California sigue avanzando en la restauración del lago Salton, con unas 2000 acres de lecho lacustre anteriormente seco ahora inundadas y transformadas en estanques poco profundos y humedales, lo que reduce la exposición al polvo tóxico y proporciona un hábitat fundamental para las aves y otros animales silvestres. Esta iniciativa forma parte del proyecto Species Conservation Habitat (SCH) , que ha pasado de ser una obra de gran envergadura a convertirse en un ecosistema activo y gestionado.

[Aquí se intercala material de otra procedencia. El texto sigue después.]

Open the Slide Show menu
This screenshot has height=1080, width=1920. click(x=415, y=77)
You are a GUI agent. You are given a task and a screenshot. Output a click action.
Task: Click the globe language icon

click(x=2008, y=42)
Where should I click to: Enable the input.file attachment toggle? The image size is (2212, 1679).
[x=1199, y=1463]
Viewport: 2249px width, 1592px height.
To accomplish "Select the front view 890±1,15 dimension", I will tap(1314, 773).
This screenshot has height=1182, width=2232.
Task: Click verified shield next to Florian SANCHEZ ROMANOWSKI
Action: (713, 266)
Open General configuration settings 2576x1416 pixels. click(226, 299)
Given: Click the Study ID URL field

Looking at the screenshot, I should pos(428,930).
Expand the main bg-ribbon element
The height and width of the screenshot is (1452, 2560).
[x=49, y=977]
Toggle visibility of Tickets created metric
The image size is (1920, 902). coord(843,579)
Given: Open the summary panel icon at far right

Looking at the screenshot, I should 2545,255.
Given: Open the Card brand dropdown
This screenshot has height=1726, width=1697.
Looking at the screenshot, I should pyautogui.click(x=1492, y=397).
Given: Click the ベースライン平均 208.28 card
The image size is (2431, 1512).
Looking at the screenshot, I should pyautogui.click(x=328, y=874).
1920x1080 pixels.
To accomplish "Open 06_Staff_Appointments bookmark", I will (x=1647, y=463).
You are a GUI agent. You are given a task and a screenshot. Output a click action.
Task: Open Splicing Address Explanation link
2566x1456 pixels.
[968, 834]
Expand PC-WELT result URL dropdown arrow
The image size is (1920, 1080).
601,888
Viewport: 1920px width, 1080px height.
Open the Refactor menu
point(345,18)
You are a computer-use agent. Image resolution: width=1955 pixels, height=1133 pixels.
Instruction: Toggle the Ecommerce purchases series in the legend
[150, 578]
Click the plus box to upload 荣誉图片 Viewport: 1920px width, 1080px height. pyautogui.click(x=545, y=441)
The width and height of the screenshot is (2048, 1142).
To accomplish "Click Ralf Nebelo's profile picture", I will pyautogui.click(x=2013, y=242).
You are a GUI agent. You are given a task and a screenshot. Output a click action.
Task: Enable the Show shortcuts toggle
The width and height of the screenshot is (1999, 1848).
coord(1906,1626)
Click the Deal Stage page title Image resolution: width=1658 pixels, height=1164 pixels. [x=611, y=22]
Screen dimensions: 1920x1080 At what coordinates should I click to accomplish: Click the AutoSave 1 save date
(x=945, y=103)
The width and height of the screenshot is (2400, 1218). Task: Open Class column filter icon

El proyecto de restauración del mar de Salton

El proyecto de restauración del lago Salton aborda tanto los retos de salud pública como los medioambientales en el Valle Imperial. Al mantener el lecho del lago sumergido, reduce el polvo tóxico que puede llegar a las comunidades cercanas, mientras que un sistema de flujo por gravedad mezcla el agua salada del lago Salton con el agua dulce del río New para mantener la salinidad adecuada para que prosperen peces como la tilapia y el pez pupfish del desierto, una especie en peligro de extinción.
La restauración se aceleró en mayo de 2025, cuando comenzó la inundación de la ampliación del estanque Este. Esta ampliación de 750 acres elevó el hábitat operativo total a más de 2000 acres. A principios de 2026, la construcción de la siguiente fase (los estanques Centro y Oeste) superó el 50 % de su finalización.
Los últimos seguimientos muestran resultados positivos. En marzo de 2026, Audubon California informó de un aumento del 15 % en las poblaciones de aves costeras, con un récord de 250 000 aves avistadas en un solo día. Según el panel de seguimiento del SSMP, la superficie total del proyecto va por buen camino para abarcar más de 9000 acres en 2028.
Breve historia del mar de Salton

El mar de Salton se creó por accidente en 1905, cuando las crecidas del río Colorado llenaron una cuenca desértica seca en el sur de California. Antes de eso, la zona se había llenado y secado de forma natural muchas veces a lo largo de miles de años.
A mediados del siglo XX, se convirtió en un lugar popular para navegar y pescar. Pero al no tener salida, las sales y los residuos agrícolas se acumularon, dañando a los peces y las aves y creando problemas de salud para las comunidades cercanas, como el polvo tóxico.